> [Parts of the exercise]
[1] In the forum thread about cassettes, what cassette does mr-marty-martin say he needs?
[2] Write the next part of the forum thread about cassettes, starting after its last line.

> [Article]
# any cassette's, any condition



## mr-marty-martin (23 Feb 2009)

im just rying to get my hand on as many cassette's as possible so i can make my own ratio's for my gear restrictions

im needing a 16-25 ( 9 speed ) and i dont think you can buy that ratio of the shelf...

even if there nacked, the spacers come in handy..., shimano please, but i'll still be intrested in campag


----------



## HeartAttack (23 Feb 2009)

Why not ask your mate to get you one at a reduced price that no one else can get


----------



## stephec (24 Feb 2009)

HeartAttack said:


> Why not ask your mate to get you one at a reduced price that no one else can get


----------



## Amanda P (24 Feb 2009)

I have a bag of random sprockets at home. It's been the bigger sprockets I want, so I have lots of smaller ones unused you can have. I'll post a list later.

I don't have any nine-speed spacers, though.


----------



## mr-marty-martin (24 Feb 2009)

well i would...

but you cant buy them... read the post


----------



## Amanda P (24 Feb 2009)

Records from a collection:
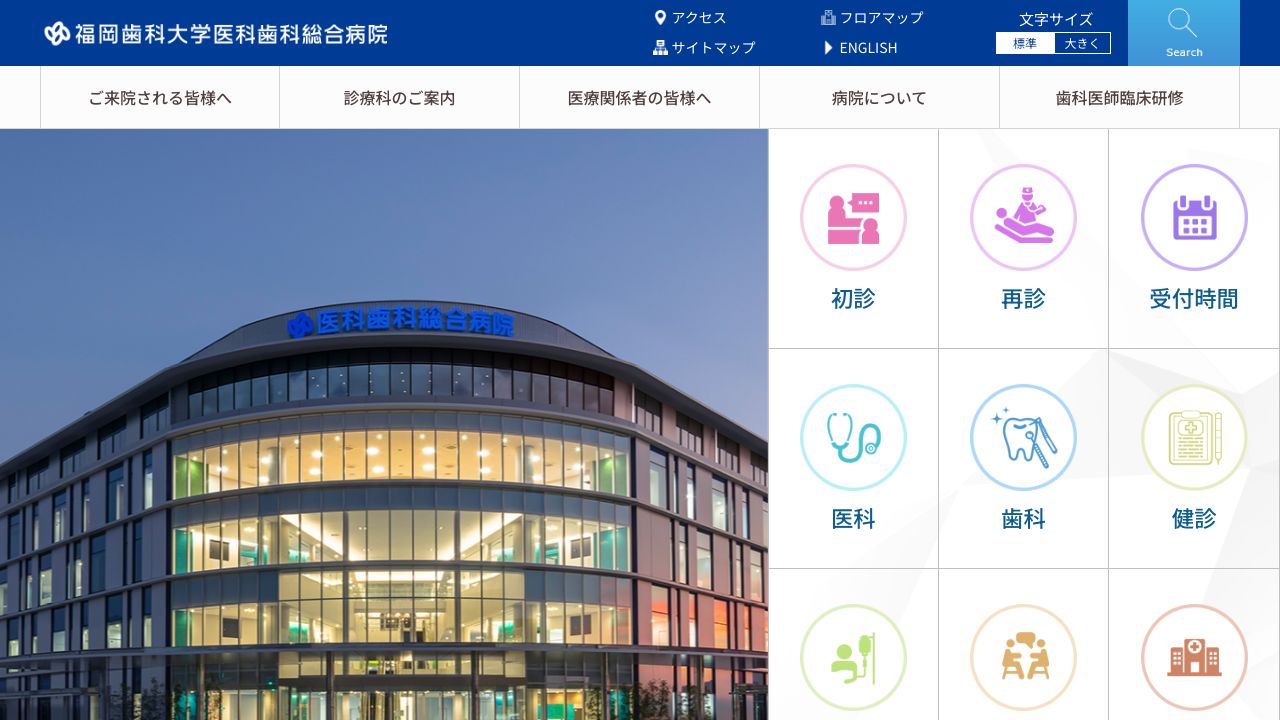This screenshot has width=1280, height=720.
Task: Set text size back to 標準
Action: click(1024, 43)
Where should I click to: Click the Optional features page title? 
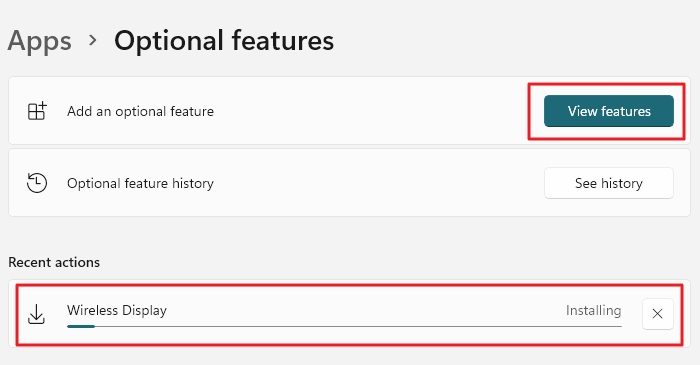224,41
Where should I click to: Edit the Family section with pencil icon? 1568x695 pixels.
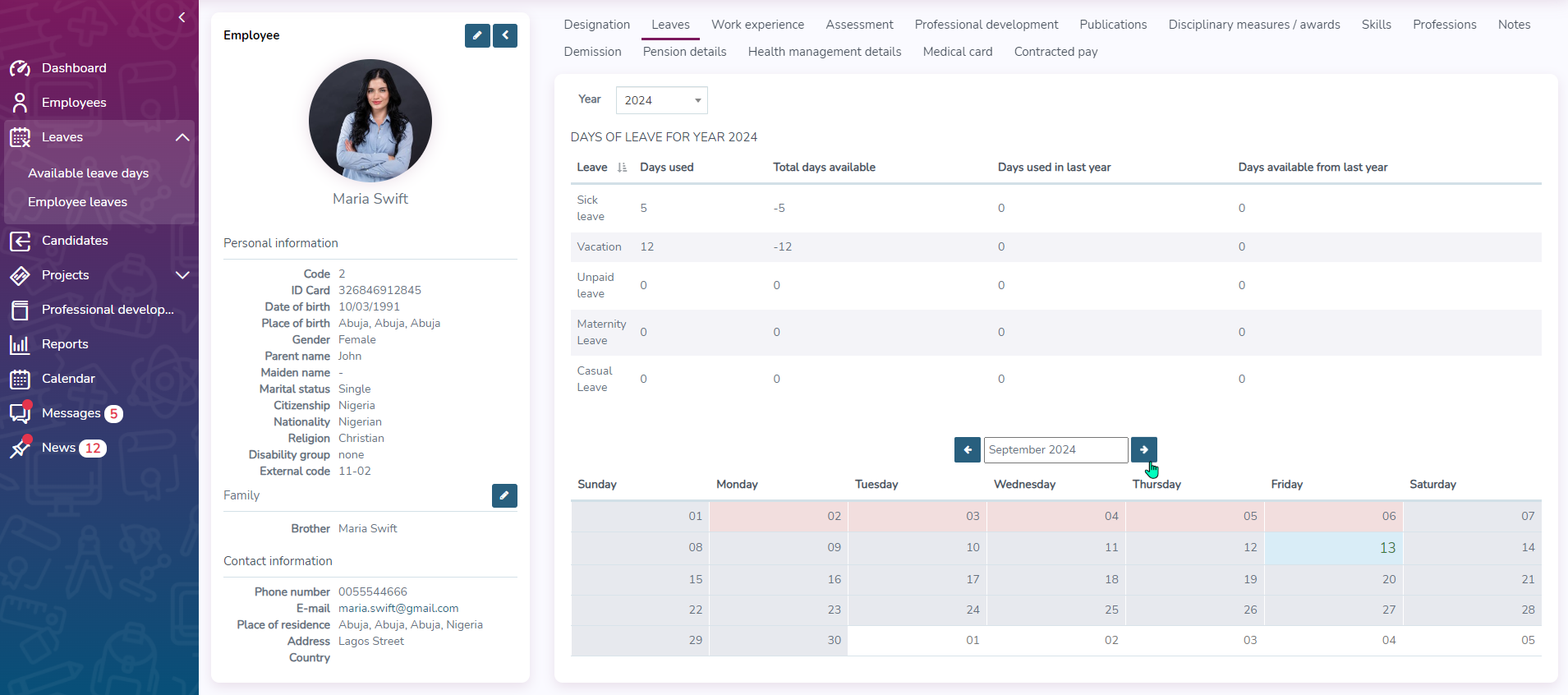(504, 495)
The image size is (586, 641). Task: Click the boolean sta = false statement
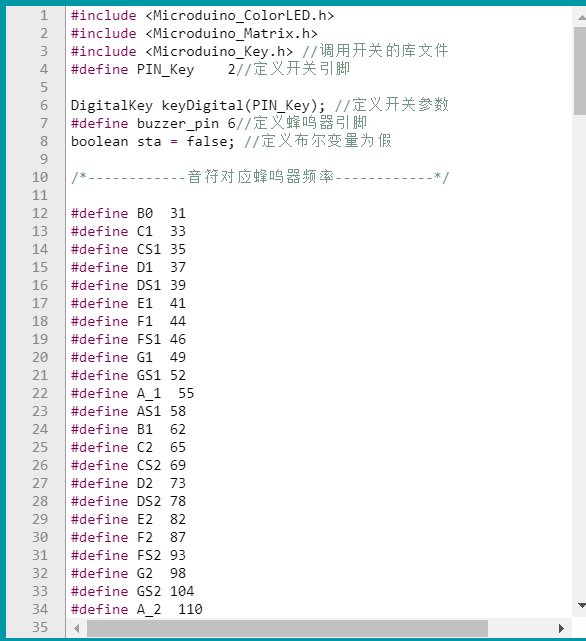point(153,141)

> [Answers to each task]
[1] A 16-25 nine-speed cassette.

[2]
If you can't buy the _spacers_, you could buy a nine-speed cassette that _has _spacers. 

But it won't have the odd combination of sprockets you want, so, take it apart and give away the sprockets you don't want. (I'll take 26, 28 or 30 toothers).

Then chat up someone who has sprockets you _do_ want, and build up a new cassette using the spacers you bought and any sprockets you saved from the cassette, plus others you scrounged of donors.


----------



## HeartAttack (24 Feb 2009)

Well if you can't get that setup buy the 10sp set up and get the Ultegra 16-27, dead simple really


----------



## simon_adams_uk (24 Feb 2009)

Have you checked that a 16 tooth cog will fit though? It sounds like it might be a tight fit! My cassettes are 7-speed I'm afraid.

S


----------



## mr-marty-martin (24 Feb 2009)

well just been down to my lbs, and suprisingly i can get a 16-24 cassette from bbb


----------



## italiaandyf (25 Feb 2009)

Hi - I have an  Ultegra 9sp Cassette 11-21, used once, as new condition, £25 posted if you're still looking.


Pm if interested.


----------



## mr-marty-martin (25 Feb 2009)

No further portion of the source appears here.